The Katy Perry Conundrum

I admit, while I generally don't follow popular music, sometime ago Katy Perry caught my attention. I think I was the video for "Thinking of You" that piqued my interest, in fact, I think at the time it made me angry. The video is set in the 40s and for most of it Katy is sporting garters, faux eyelashes, a Bettie Page-esque hair cut and semi period appropriate clothing. See for yourself:
I suppose I was upset at the attention her look and this video were getting at the time, like she was the first to embrace 40s glamor. I suppose I was also upset because she, as well as other stars like Christina Aguilera,  were making this look sort of mainstream and popular. While I generally don't care what other people think, I'd really rather that they didn't assume that I was a Katy or Christina wanna-be.
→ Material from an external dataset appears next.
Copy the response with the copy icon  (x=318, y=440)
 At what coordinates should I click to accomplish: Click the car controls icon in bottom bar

Also, after  emergence of this video, I was not looking forward to all the Katy copy cats that I was sure would crop up, with their casual attempts at a style I worked so hard for.
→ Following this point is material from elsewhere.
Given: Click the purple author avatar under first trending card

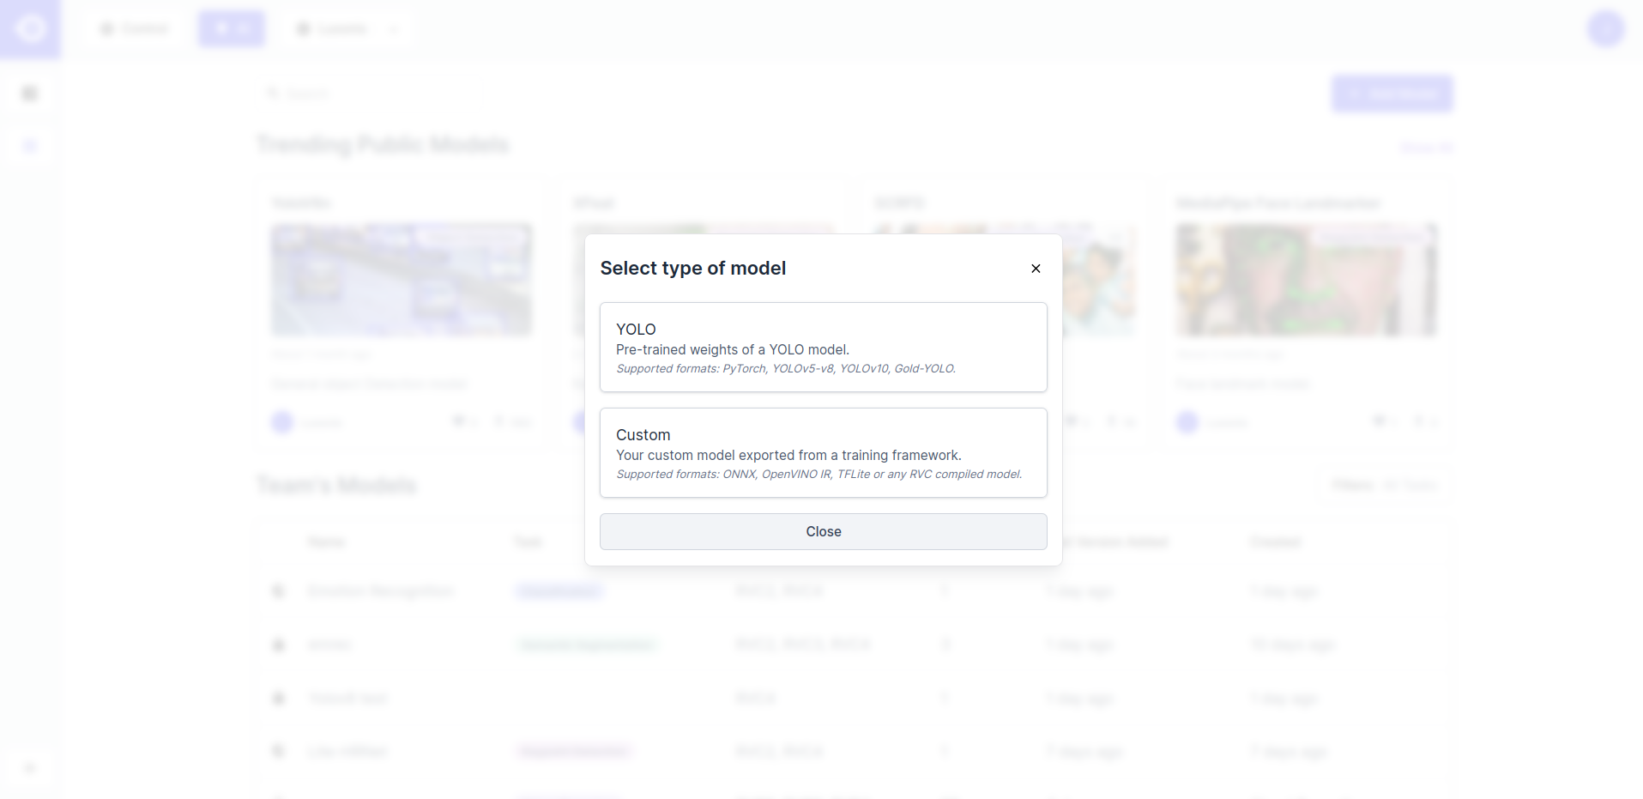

So the other day when this edition of Rolling Stone showed up in the mailbox, I just rolled my eyes. Upon seeing her on the cover my boyfriend said, "I met her you know, when I was stationed in California. She dresses like you."  Best comment ever. 

I'd forget that there are people out there that don't quite get vintage style. My boyfriend, I guess is, one of these people. He understands that I love antiques and wear old clothes, but I didn't realize he didn't have a sense of the period from which I was drawing my style. I had assumed, up until now, that most people, namely men, identify my style with classic pin-ups or Marilynn Monroe as those are the only 40s-50s women they are aware of. Turns out, my assumption was wrong. Until I showed my boyfriend, he didn't even know what a pin-up girl was, outside of Playboy centerfolds. But he does know who Katy Perry is and that somehow we dress alike, and I guess that works.

I forget that for many, my interests are obscure, unknown and thus weird. I guess I owe it to stars like Perry for making the obscure popular enough for the general public to understand. And as far as the fair weather fashionistas that temporarily don the 40s look, inspired by Perry and the like, I figure the more the merrier. They'll stick around as long as this look is mainstream and I doubt they'll go to effort of searching out real vintage pieces to wear, or to the trouble of properly setting their hair. 

Besides, it's kind of fun to see what the mainstream world comes up with in terms of vintage inspired style.